* [Stated goal]: Which two strategic planning frameworks does the passage on developing a strategic plan suggest using?

* [Selected passage]:
▬▬▬▬▬▬

Step 2: Develop a Strategic Plan

Now that you have identified your goals, you must develop a strategy for achieving your desired outcomes. A Strategic Plan is first and foremost a Roadmap to Success – the more care and thought you put into your plan, the more likely you are to produce a successful data project.

Did you know?
CHHS has its own Strategic Plan that summarizes our vision and goals for every department’s products and services. While not a substitute for your strategic plan, it can give you ideas and and helps you ensure your strategy aligns with CHHS’ guiding principles and mission statement.

Utilize a strategic planning framework such as the use case diagram or a logic model. These frameworks will help you explicitly define each step necessary to achieve your goals as well as anticipate what challenges you may face throughout your project.

Strategy Tip: Find the action words that best describe the work you’ll do:

Action words are verbs that describe how you will approach each task in this project. They don’t describe your intended outcome (i.e. increase and reduce are not action words); rather, they describe roles you will take throughout your project to assure a successful outcome.

If you are creating a product:

  • Update, Upgrade, Develop, Create, Implement, Evaluate, Produce If you are managing a project:
  • Oversee, coordinate, supervise, manage, plan, support, transition If you are implementing the specifics of a project:
  • Write, process, provide, maintain, reconcile, direct, administer

Example Use Case Example Use Case Diagram (lucidchart.com)

The Use Case Diagram

This framework is most helpful for projects where you intend to build some sort of system (e.g. website, smart phone app, etc.) that your users must interact with. You also must use a Business Use Case for any data you request using the Data Sharing Agreement form.

A Use Case Diagram will…

  • Identify the goals of system-user interactions
  • Define and organize functional requirements in your system
  • Specify the context and requirements of a system
  • Model the basic flow of events in a use case

Instructions for building a Use Case Diagram:

Step 1: Start by defining your actors, or the users that interact with your system. they can be anything from a person to an organization or outside system that interacts with your product.
Note: Think broadly – your users may include institutions both within and outside of CHHS as well as specific populations of the public
Step 2: For each user, list all the ways they can interact with your system (these are the “use cases”)
Note: Ensure you consider alternate/undesirable courses of events and use cases that aren’t obvious
Step 3: Draw lines between use cases to reflect commonalities or relationships among them.
Note: Identify the use case with the greatest number of relationships/associations – the most common use cases represent the functions in your project that should be essential.

Also check out this Online resource to build your own Use Case Diagram.

▬▬▬▬▬▬

* [Supplied information]:
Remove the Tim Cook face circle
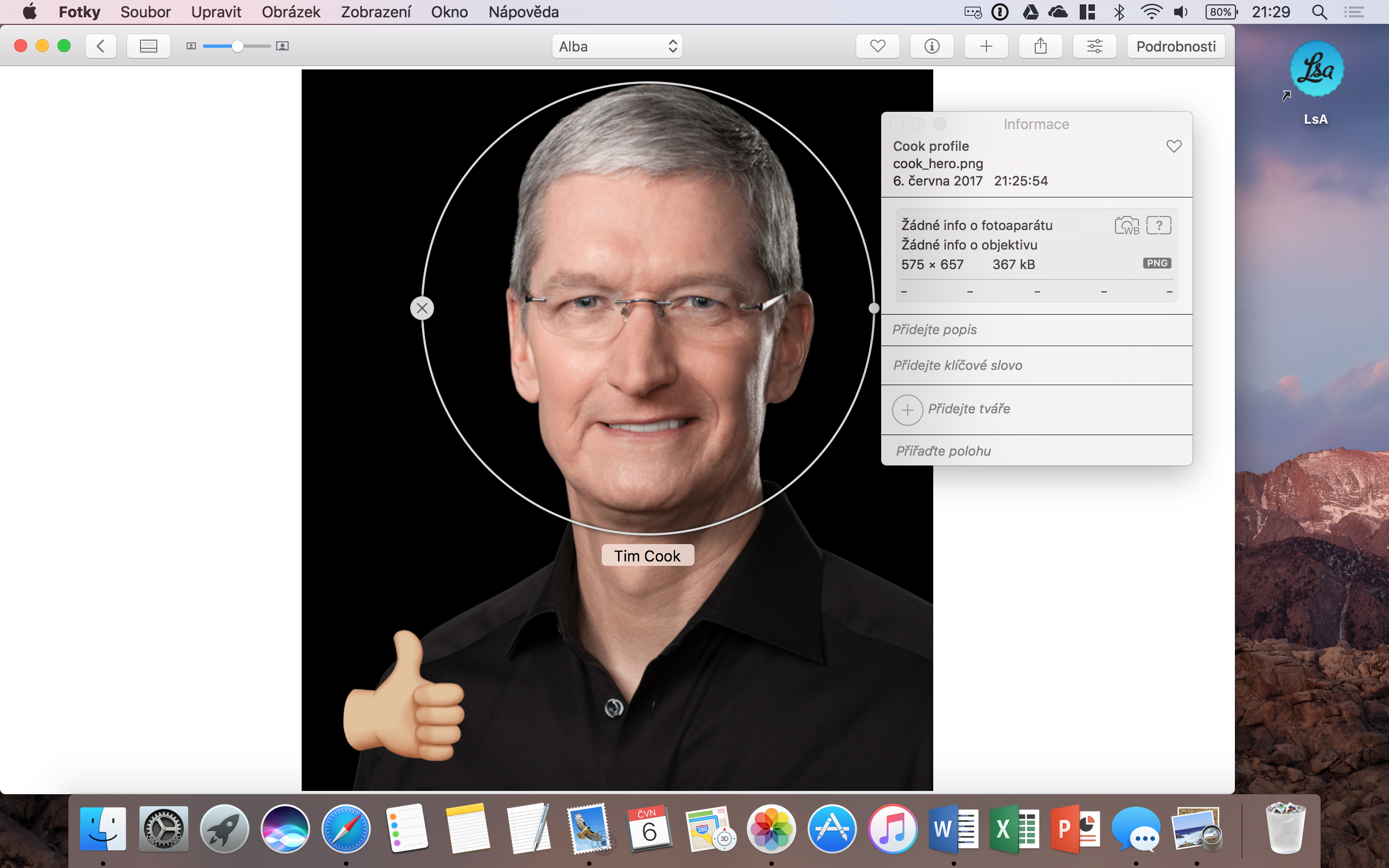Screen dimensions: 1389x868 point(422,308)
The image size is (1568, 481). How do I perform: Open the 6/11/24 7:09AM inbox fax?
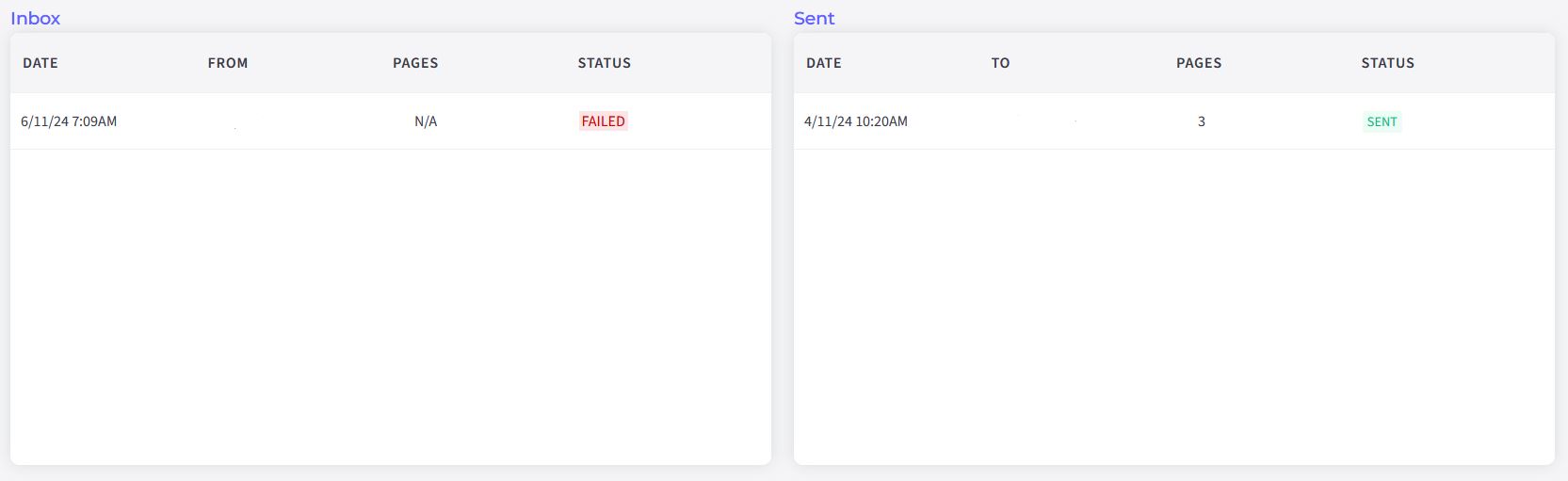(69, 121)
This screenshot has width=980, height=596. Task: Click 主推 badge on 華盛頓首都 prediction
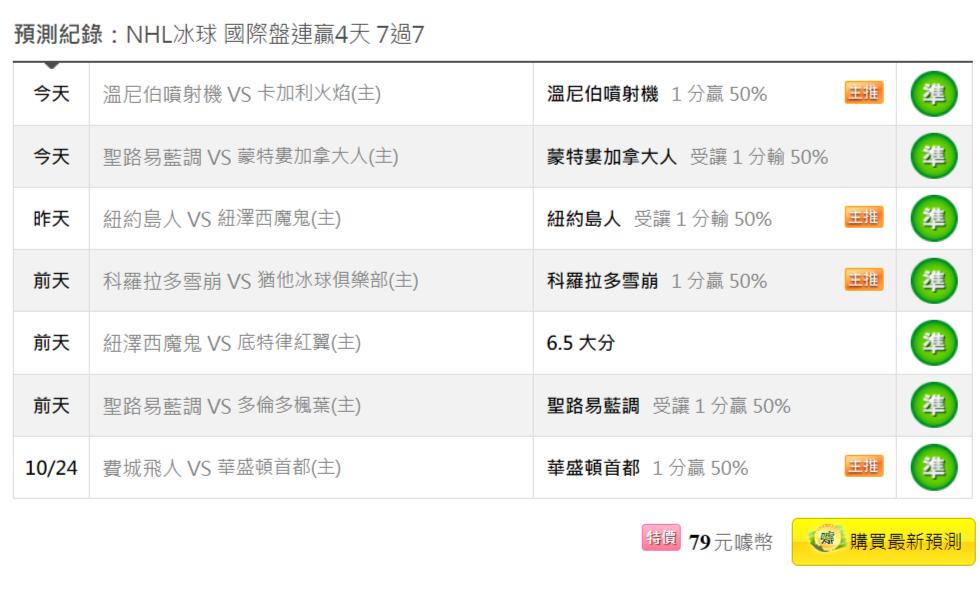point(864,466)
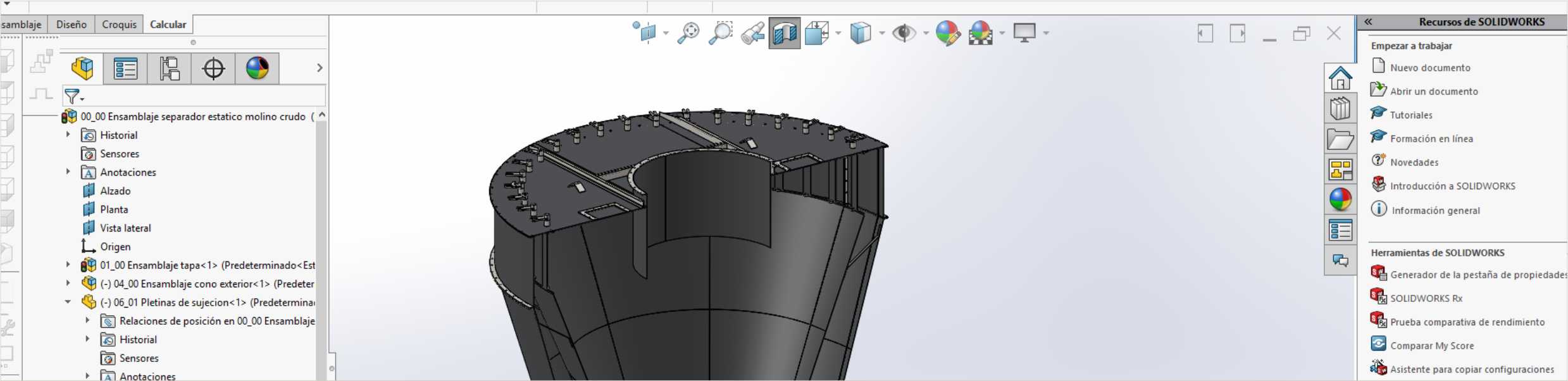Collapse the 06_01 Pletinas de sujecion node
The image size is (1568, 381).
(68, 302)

▬▬▬▬▬▬

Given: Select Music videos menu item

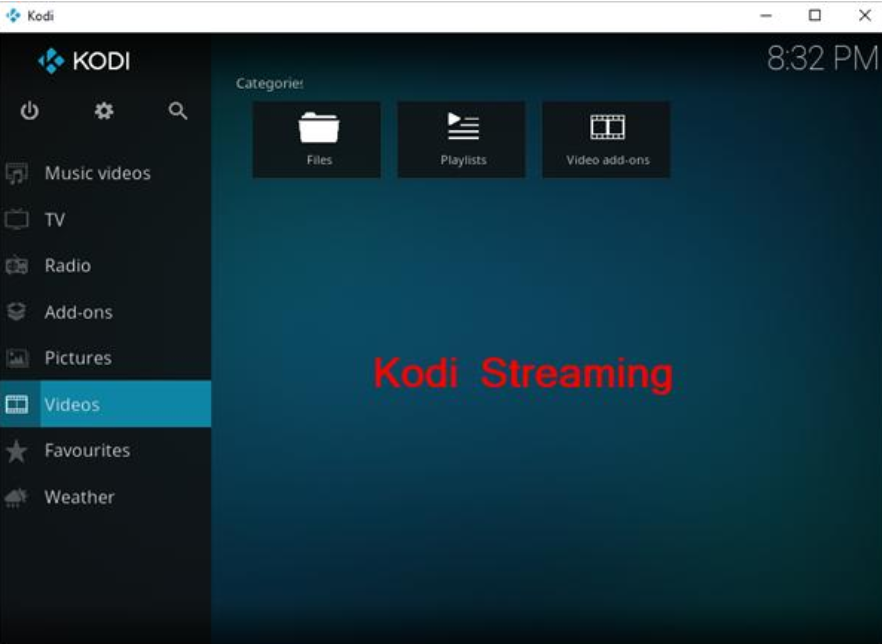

▬▬▬▬▬▬

* [Solution for this task]: The use case diagram and the logic model.